In terms of our outreach programmes our Baby O programme designed for 6 months to 18 month years old children as was a way of introducing the kids and their mums and dads to the power of music and the power of singing has been a great success. I’ve been struck by how much it’s taken off as a wonderful extension of Scottish Opera this year it’s been invited to festivals in Manchester and Norwich and last year it was in London as part of the Tête à Tête festival and we’ve also been invited to the Christchurch Arts Festival in New Zealand in September. We’ve had a lot of anecdotal evidence, parents telling us it’s the first time little Johnny has sat still for half and hour. What it’s doing is getting into their little brains the power of live singing, playing and storytelling in a meaningful way rather than a throwaway fashion.

co-productions have always been part of what opera companies do

As a reviewer I tend to see shows on the first night and the audiences still appear to be dominated by the “Tweed and Pearls” crowd. Since arriving at Scottish Opera what changes have you seen in the audience demographic?

Well I’d definitely suggest you try and come along on a more normal night because the thing I’m genuinely struck by is how much the demographic has changed. Of course it’s still about older people because they’ve got time, income and interest but at the same time thanks in particular to the strength and success of our £10 if you’re under 26 scheme, which since it started in 2006 has sold 12,000 tickets and increased the year on year under 26 attendance by 27%. We’ve seen huge changes.

It’s also why our partnership with the Scottish Sun newspaper is so important. It’s the most widely read newspaper in Scotland and we’ve done a lot of work together to demystify each other. It’s very easy to have a view of Scottish Sun readers as being one type of person but with 900,000 of them a day they have to be all sorts of people.

We’ve done two performances for Sun readers so far and they’ve given us the most authentic reactions to our work and I don’t mean that in a patronising way but in a surprised and delighted way – they really get it.

There have been many nights where I’ve found myself standing in the foyer saying “my god this is an utterly mixed demographic – it’s fantastic.”

One final question. It’s noticeable that there are more co-productions this season. Do you think that in this age of austerity that’s the future of opera and what’s your take on funding in general?
☆ ☆ ☆ ☆ ☆ ☆ ☆
— Task list —
**A)** Which cities does the Scottish Opera interview name as places where the Baby O program has been presented or invited?
**B)** Carry on the Scottish Opera interview after its final question, writing the reply that follows.

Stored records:
☆ ☆ ☆ ☆ ☆ ☆ ☆
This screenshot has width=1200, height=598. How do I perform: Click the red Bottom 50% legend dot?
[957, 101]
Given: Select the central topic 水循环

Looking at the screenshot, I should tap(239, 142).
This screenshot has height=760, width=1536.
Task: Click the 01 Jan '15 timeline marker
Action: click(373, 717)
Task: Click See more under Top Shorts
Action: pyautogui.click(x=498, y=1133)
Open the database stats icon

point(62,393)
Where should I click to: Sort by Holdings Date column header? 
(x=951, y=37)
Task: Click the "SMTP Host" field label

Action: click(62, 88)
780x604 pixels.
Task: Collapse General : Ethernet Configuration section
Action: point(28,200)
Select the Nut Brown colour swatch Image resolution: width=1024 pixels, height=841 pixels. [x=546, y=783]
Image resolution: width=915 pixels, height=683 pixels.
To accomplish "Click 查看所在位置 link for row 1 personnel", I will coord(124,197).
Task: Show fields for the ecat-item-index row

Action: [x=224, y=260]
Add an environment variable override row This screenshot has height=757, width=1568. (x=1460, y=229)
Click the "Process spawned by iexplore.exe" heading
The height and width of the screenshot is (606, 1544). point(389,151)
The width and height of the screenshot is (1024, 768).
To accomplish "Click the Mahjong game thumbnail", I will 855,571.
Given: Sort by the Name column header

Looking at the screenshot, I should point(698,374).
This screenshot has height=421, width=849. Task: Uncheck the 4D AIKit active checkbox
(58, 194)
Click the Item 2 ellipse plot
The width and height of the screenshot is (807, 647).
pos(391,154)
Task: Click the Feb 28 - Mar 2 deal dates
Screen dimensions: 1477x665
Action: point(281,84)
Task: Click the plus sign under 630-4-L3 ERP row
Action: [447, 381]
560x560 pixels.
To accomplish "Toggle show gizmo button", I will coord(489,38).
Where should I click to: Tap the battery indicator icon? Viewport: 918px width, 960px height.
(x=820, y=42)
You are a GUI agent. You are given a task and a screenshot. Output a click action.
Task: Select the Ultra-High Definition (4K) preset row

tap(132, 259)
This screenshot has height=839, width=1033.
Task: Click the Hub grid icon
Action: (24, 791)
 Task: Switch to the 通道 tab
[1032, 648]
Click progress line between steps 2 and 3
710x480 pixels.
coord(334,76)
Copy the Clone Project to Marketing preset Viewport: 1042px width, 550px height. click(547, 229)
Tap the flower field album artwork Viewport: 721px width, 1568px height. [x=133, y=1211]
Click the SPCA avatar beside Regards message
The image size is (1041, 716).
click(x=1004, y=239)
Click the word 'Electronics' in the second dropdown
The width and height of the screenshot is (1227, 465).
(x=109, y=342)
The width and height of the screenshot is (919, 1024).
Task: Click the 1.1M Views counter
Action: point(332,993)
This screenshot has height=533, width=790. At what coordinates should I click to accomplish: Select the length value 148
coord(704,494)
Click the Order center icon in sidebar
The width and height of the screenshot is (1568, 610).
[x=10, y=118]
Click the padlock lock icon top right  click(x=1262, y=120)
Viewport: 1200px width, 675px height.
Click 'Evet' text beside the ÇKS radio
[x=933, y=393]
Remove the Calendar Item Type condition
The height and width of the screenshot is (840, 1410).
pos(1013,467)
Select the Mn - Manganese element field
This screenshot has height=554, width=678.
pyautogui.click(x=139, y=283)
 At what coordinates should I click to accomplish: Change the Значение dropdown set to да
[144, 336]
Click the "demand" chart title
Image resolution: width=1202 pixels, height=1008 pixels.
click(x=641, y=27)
☆ ☆ ☆ ☆ ☆ ☆ ☆
— Responses to the tasks —
**A)** Manchester, Norwich, London, Christchurch

**B)**
My view, to be honest, is that co-productions have always been part of what opera companies do because of the cost of putting shows on. I am trying to do more co-productions particularly with medium scale shows such as the work we’re doing with Music Theatre Wales, Company Chordelia or Northern Irish Opera, who we’re doing Orpheus with because, in many respects, one of the great areas of growth in opera is medium scale productions.

I’m fairly confident that opera as an artform in its entirety is growing in popularity in the UK and that, by and large, the big companies are enjoying a renaissance, a gentle one but a renaissance nonetheless. On top of that there are so many clever people out there who want to tell opera stories. Obviously you can’t do it all at the large scale because of cost but there are many other ways to tell those stories and I think the people behind Music Theatre Wales, Company Chordelia and Northern Ireland Opera on the scales they’re working at have got wonderful stories to tell and I believe Scottish Opera should be part of that.

I also believe it helps us bring more opera to our audiences and allows people to see opera without the formality of the large proscenium arch productions. In short I think it’s all good out there.

Of course it’s true we’re in tough times, but times are always tough and so we run it the same way you run your household – if you’ve only got 50p per week you make that go as far as you can and you make damn sure you don’t spend more than that 50p. If the next year that becomes 48p then you work hard to make that stretch. I know that’s not a full answer to your question but essentially I’m very bullish about the world we find ourselves in.